┌─ PROVIDED TEXT
[Link] Algorithm aversion

It has long been known that algorithms out-perform human experts on a range of topics (here’s a LW post on this by lukeprog). Why, then, is it that people continue to mistrust algorithms, in spite of their superiority, and instead cling to human advice? A recent paper by Dietvorst, Simmons and Massey suggests it is due to a cognitive bias which they call algorithm aversion. We judge less-than-perfect algorithms more harshly than less-than-perfect humans. They argue that since this aversion leads to poorer decisions, it is very costly, and that we therefore must find ways of combating it.
└─
┌─ ENTRIES SHOWN
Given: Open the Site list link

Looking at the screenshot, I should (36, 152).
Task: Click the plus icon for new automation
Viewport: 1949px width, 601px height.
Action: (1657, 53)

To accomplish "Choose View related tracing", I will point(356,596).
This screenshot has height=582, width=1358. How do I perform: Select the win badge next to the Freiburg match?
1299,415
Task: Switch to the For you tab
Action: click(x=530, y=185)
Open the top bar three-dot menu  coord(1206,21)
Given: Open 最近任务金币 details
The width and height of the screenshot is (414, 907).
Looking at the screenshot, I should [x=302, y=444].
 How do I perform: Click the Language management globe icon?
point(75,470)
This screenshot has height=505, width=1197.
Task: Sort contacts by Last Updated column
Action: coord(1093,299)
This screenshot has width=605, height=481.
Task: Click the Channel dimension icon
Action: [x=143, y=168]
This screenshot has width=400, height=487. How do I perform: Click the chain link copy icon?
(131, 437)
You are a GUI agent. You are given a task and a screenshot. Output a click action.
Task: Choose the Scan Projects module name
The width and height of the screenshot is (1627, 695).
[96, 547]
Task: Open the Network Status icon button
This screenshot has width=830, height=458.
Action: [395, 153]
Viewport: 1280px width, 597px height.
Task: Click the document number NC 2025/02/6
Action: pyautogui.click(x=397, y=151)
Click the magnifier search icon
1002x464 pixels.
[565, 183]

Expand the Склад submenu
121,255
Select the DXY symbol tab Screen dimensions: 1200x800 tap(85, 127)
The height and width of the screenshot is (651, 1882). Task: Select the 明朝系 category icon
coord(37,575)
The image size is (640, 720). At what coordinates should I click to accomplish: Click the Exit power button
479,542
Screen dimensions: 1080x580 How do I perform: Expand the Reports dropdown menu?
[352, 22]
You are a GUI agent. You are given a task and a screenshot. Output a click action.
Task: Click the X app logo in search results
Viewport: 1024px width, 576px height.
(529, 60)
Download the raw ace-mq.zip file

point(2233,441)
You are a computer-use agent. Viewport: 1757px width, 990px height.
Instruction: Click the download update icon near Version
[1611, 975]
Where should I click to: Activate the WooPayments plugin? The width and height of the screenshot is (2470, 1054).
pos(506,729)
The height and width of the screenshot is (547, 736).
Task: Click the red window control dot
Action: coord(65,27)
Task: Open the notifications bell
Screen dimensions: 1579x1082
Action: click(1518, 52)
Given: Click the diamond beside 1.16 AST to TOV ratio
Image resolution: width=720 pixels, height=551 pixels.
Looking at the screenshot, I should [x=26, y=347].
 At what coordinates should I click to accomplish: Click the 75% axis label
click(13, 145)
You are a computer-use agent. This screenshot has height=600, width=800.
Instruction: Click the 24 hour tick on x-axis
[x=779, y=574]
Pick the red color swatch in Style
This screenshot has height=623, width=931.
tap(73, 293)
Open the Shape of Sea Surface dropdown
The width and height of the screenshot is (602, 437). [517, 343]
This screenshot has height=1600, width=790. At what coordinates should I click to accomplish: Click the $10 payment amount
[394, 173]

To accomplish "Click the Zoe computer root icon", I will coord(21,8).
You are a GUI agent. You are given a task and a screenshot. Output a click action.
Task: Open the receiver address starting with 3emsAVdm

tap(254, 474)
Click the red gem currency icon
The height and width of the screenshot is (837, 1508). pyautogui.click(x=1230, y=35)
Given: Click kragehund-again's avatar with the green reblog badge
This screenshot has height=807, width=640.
└─
**EXERCISE INSTRUCTIONS:**
[a] Please write out the algorithm aversion post between "[Link] Algorithm aversion" and "of combating it.", inclusive.
[b] Name the authors of the recent paper cited in the algorithm aversion post.

**SOLUTION LIST:**
[a]
[Link] Algorithm aversion

It has long been known that algorithms out-perform human experts on a range of topics (here’s a LW post on this by lukeprog). Why, then, is it that people continue to mistrust algorithms, in spite of their superiority, and instead cling to human advice? A recent paper by Dietvorst, Simmons and Massey suggests it is due to a cognitive bias which they call algorithm aversion. We judge less-than-perfect algorithms more harshly than less-than-perfect humans. They argue that since this aversion leads to poorer decisions, it is very costly, and that we therefore must find ways of combating it.

[b]
Dietvorst
Simmons
Massey